Seen this at the Martin factory in the 70's, used it in luthiery and woodworking. It increases the working surface and uses the roughed up wood as a fibrous interlocking strengthener to the glue joint. Here's a recent thread on the issue. http://www.mandolincafe.com/forum/sh...-mando-content
Me, I'd use epoxy on this one, the slowest setup time with the greatest psi. Just make sure you push the epoxy well into the roughed up joint surfaces, mineral spirits cleanup. You can float a boat with epoxy and 180 degrees in a hot car won't be an issue. Slowest setup time to deal with the joint slippage, which is a PIA whatever you use. Really clean the epoxy out of the joint after clamping, you don't want to have to deal with it bulging out cured.
CedarSlayer mentioned the dry run. Right on.
Looks like matte black finish? Sand down joint after filler but just a surface sanding. Hand apply black sandable car primer (sprayed into the lid of the can) to fill joint pits and hit with maybe #300 wet dry sand paper at a 90 degree angle to joint, overspray with like paint from a spray can. The reason I would maybe not fill the crack with paint versus primer is because this is a neck joint, can't use safety razor technique, gotta sand, and sandable primer is much easier to remove to surface than regular paint. The reason I would sand the sandable primer at a 90 degree angle is so as avoid sanding down the surrounding paint as much as possible. If you had to sand through the paint on one joint due to uneven jointure, do it AFTER filling in crack with primer, using #300 wet/dry and plan on overspraying with a clear coat to seal before finish black coat.
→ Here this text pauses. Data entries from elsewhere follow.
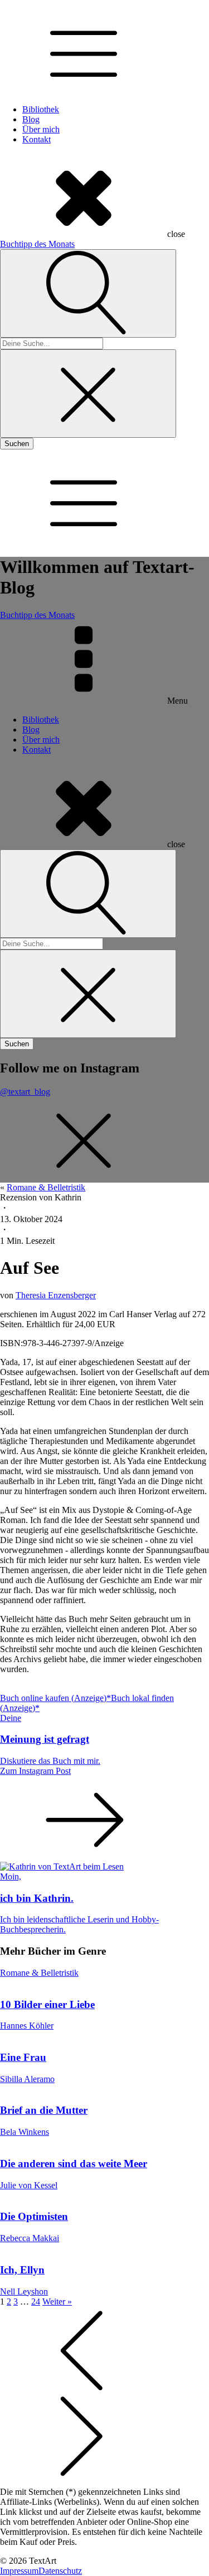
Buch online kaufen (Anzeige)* (55, 1698)
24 (35, 2301)
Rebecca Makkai (29, 2238)
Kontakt (36, 139)
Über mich (41, 129)
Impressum (19, 2570)
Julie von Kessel (28, 2185)
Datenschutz (60, 2570)
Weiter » (57, 2301)
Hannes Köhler (27, 2025)
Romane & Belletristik (46, 1187)
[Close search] (88, 393)
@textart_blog (25, 1091)
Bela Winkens (24, 2132)
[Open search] (88, 293)
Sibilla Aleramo (27, 2079)
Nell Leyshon (24, 2291)
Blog (31, 119)
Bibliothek (40, 109)
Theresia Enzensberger (56, 1295)
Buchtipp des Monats (37, 244)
For overspray, I would powder coat several times to build up a grainy surface, then do only one standard coat which would fill in the surface nicely, but prevent the need to sand/paint/sand/paint ad infinitum.
I don't use regular wood filler on these repairs, it's overkill and would set up a whole new set of problems. Just use spray paint, sprayed into the cap of the can, dried to a gel and painted into the crack or whatever with a sliver of wood, build it up until it's higher than surrounding paint, then sand.
Last edited by High Lonesome Valley; Aug-16-2014 at 5:34am.
I wouldn't score or rough it before gluing.
Last edited by bernabe; Aug-16-2014 at 11:33pm. Reason: typo
Not sure how anyone is supposed to use this thread to decide which glue to use.
This, however, might be of some use:
http://www.frets.com/FretsPages/Luth.../gluetest.html
Frank Ford's test shows the perils of using Titebond for this repair; under real-world conditions, there is a real chance of failure.
I would add that, unlike Titebond, hide glue reactivates itself in a re-repair situation, unlikely as that is with a good joint. It is my choice for this repair.
Rob
I am the repairman for SoundPure of Durham, NC
Okay....am I seeing a strap button installed on the scroll?